Des Calanques et des Hommes

DES CALANQUES ET DES HOMMES, AU SECOURS DE L’ESCALADE DANS LES CALANQUES

En 2009, au cours de l’épisode GIP (groupement d’intérêt public) de la préparation du parc national des Calanques, les grimpeurs ont été de fervents partisans de la création de ce parc.

Fort de ce soutien, cet organisme a proposé, dans l’écriture de la charte, sous la forme de réserves intégrales, une vaste interdiction de l’escalade sur les falaises maritimes entre Marseille et La Ciotat.

Après que le GIP eut donc décrété que l’Homme n’avait pas (ou plus) sa place dans cet espace, un certain nombre de grimpeurs et de randonneurs se sont mobilisés autour du projet d’un collectif associatif « Des Calanques et des Hommes ».

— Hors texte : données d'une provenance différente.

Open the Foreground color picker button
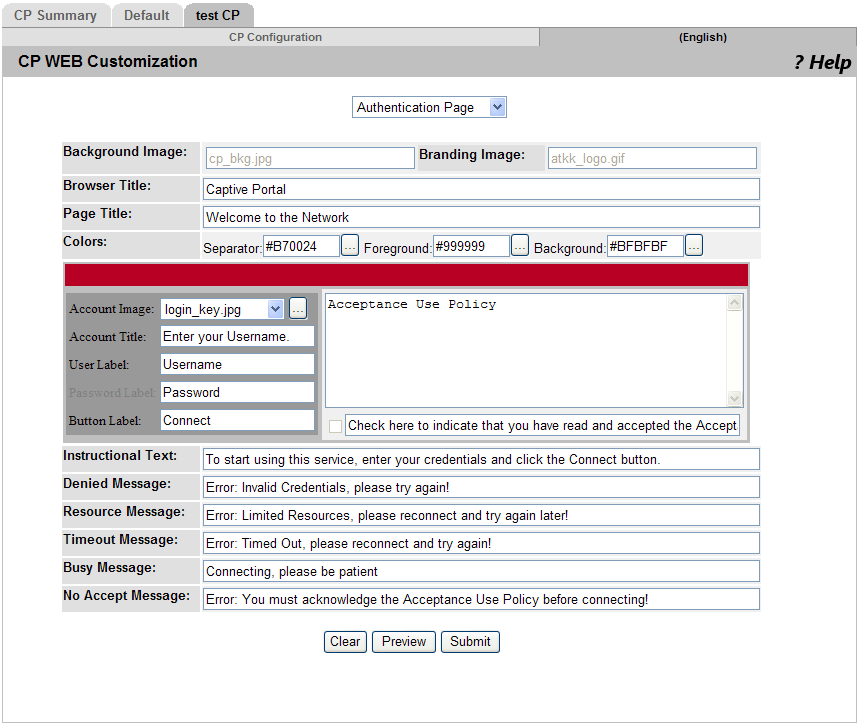(519, 245)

Ils se sont insurgés contre ce qu’ils considéraient comme une grave atteinte à leur droit fondamental de vivre, circuler et protéger.

Après avoir reconnu le fait que la pratique de ces activités douces avait largement contribué à leur protection, on leur demandait maintenant de se retirer en les considérant comme nuisibles.

Plus encore, cette incompréhension s’est transformée en un sentiment d’injustice lorsque l’on découvrit que les interdictions se fondaient sur un calcul « vu du ciel » (une paroi verticale « vue du ciel » représentant une surface quasi nulle !) alors que la surface « grimpable » des falaises se mesure en les observant de face. Ainsi une interdiction de 5% de la surface aurait représenté en réalité plus de 50% des terrains historiques d’escalade et de randonnée dans les Calanques.

Face à l’impossibilité de peser sur les décisions du conseil d’administration du GIP, le combat fut mené avec les moyens de l’association. Une pétition obtint plus de 13000 signatures et les médias s’intéressèrent à cette affaire.

Il fut alors possible de dialoguer, les usagers proposant des solutions afin que ces réserves intégrales soient réduites ou en tous cas équivalentes, à une proportion relativement comparable à celle des autres parcs nationaux français.